If the Court were to find for Citizens with respect to this issue and Citizens were to drop their claim for lost profits, and because restitution is precluded, the case would have a chance of being fully decided. The legal issues concern whether replacement costs are actual or, as Defendant posits, merely theoretical and irrelevant. A remaining factual issue precluding summary judgment, however, is that Defendant argues that the cost of replacement capital is transaction costs, as Judge Hodges found, rather than the exchange of subordinated debt for preferred stock. It is unclear to the Court why the parties have not presented any evidence of discussions among the parties as to reaching a compromise on this issue. Because the Court remains unsure as to the positions of the parties on this issue, and because a potential issue of fact remains in dispute, the issue of cost of replacement capital can not be disposed of on summary judgment.

IV. Conclusion

The Defendant’s motion for summary judgment on damages is GRANTED-IN-PART and DENIED-IN-PART. The Plaintiffs’ cross-motion for summary judgment on damages is DENIED.

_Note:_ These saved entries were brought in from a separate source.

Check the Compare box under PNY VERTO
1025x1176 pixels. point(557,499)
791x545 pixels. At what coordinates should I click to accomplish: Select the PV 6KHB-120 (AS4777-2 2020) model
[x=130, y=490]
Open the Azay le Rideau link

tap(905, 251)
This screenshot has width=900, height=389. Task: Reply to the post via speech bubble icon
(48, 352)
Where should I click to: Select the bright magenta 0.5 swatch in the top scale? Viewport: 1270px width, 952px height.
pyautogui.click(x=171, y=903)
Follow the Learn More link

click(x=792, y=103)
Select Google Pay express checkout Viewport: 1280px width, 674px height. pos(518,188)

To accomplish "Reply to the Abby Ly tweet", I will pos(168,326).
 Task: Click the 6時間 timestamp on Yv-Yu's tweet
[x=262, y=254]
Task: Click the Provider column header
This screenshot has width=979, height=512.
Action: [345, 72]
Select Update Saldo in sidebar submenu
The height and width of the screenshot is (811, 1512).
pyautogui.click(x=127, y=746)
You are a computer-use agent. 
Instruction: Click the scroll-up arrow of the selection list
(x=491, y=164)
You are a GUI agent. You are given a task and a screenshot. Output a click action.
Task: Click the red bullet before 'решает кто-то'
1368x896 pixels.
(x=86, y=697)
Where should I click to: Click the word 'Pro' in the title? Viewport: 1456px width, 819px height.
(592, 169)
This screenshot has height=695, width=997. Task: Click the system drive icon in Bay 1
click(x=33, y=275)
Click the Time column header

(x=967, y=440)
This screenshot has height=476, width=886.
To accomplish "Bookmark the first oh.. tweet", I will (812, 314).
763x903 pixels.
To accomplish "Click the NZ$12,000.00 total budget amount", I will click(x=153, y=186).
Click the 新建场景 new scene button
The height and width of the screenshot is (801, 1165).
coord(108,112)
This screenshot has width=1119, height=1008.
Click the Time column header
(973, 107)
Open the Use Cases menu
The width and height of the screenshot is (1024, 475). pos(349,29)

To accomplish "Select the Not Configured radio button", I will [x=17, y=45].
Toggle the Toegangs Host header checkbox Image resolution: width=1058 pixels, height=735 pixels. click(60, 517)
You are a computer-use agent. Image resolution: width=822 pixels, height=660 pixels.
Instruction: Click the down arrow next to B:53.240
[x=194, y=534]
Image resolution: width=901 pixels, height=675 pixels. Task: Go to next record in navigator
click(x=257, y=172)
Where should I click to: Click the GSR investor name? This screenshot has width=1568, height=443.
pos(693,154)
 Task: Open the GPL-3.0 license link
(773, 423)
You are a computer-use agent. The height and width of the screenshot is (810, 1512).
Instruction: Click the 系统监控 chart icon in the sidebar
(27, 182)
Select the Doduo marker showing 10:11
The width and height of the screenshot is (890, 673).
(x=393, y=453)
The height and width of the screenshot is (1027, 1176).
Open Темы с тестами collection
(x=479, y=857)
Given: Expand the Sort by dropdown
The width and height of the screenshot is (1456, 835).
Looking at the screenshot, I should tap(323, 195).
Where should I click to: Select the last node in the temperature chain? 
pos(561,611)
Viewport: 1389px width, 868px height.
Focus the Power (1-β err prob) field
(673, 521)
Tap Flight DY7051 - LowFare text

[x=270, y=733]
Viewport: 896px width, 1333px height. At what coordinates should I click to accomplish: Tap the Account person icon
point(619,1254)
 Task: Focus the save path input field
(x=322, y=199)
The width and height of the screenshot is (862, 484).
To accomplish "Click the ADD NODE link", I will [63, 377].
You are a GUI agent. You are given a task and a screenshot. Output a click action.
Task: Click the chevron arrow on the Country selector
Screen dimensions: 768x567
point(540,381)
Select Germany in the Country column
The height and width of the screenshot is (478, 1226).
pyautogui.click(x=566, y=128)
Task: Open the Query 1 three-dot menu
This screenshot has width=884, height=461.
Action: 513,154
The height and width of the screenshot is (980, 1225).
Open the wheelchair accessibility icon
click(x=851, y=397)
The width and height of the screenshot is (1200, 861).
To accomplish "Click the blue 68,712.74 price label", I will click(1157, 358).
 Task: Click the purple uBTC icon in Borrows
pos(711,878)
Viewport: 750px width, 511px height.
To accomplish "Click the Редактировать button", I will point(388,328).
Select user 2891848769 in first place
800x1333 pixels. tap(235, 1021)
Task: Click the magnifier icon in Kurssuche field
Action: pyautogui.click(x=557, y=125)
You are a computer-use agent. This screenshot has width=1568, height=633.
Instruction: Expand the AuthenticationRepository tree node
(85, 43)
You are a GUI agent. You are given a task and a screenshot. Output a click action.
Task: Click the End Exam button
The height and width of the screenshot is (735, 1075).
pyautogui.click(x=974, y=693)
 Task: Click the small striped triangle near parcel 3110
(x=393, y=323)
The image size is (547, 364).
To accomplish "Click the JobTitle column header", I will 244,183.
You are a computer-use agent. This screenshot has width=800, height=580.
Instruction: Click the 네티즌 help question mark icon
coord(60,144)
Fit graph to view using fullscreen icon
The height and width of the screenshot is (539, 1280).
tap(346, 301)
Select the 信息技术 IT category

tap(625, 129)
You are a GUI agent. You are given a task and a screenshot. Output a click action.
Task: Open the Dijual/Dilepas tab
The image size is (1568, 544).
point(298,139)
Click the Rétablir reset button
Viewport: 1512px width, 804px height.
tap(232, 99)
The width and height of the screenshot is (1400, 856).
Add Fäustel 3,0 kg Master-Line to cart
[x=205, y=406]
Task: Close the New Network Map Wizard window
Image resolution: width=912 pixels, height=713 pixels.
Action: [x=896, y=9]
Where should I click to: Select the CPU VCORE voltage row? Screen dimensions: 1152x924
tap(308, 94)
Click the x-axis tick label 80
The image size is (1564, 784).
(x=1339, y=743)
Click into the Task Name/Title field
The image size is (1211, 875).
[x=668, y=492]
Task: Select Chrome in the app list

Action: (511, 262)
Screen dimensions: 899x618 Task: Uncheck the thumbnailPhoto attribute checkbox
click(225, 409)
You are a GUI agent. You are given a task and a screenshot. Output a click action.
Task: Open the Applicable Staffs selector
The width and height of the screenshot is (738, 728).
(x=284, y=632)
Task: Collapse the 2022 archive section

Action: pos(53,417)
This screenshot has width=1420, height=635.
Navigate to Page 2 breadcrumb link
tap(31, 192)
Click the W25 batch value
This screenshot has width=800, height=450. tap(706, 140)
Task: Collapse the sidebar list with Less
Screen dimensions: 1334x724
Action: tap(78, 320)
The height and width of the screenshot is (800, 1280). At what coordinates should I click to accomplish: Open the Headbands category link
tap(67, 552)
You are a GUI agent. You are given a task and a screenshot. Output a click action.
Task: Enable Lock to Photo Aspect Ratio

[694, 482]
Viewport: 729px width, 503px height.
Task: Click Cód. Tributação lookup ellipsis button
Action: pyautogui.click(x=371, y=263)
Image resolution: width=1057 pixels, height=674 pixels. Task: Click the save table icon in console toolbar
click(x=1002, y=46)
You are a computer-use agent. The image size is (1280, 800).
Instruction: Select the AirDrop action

It is further ORDERED that the Court will hold a status conference on June 20, 2002, at 10:00 a.m. to explore the possibility of settlement and, if necessary, to move forward with scheduling a trial on damages. All parties are requested to appear in person. 
      
      . The $46 million calculation represents the amount lost from 1990 to 1995 in light of Citizens' 1989 business plan’s expected 6 percent rate of growth (prior to any indication of a governmental breach) dropping to an actual 2.58 percent rate of growth.
     
      
      . Professor James multiplied a 1.83 tangible capital multiple by the $46 million figure, stating that Citizens would have acquired increased earnings between 1990 and 1995 at a rate of 1.83 times their face value.
     
      
      . According to Glendale, a thrift that fails to comply with the capital regulations following the implementation of FIRREA, could increase its capital-to-assets ratio either through retained earnings or a reduction of the size of the institution or by raising capital. Glendale Federal 
        
        Bank, FSB v. United States, 239 F.3d 1374, 1378 (Fed.Cir.2001).
     
      
      . Citizens do not seek restitutionary damages for the Equitable transaction.
     
      
      . The Federal Circuit also notes that even after Glendale's acquisition of Broward, the Government was not free of potential liability for the failing thrift. Had interest rates remained high and Broward and possibly Glendale failed, the Government's contingent liability would have matured and it would have had to step in at that time and assume the very same losses that Glendale now claims were benefits that the Government received.
     
      
      . According to Citizens' expert, Professor James, the saved expense of liquidation is $253 million. That amount must be offset by the $189 million in FSLIC assistance that Citizens received at the time of acquisition. The remaining $64.1 million, plus projected earnings on that amount, results in $100.8 million that the FSLIC saved in costs it would otherwise have incurred in liquidating American Savings had Citizens not acquired it.
     
      
      . Specifically, the liability in Glendale resulted from a mismatch between low interest rates on the acquired thrift's fixed rate asset portfolio and high interest rates on the thrift’s variable rate deposit. When the interest rates fell to normal levels, however, the value of the acquired thrift’s assets rebounded, erasing the net liability.
     
      
      . In response to Defendant’s argument, the Court agrees that because restitution for "benefits conferred” is inappropriate here, so too is interest earned on such alleged benefits.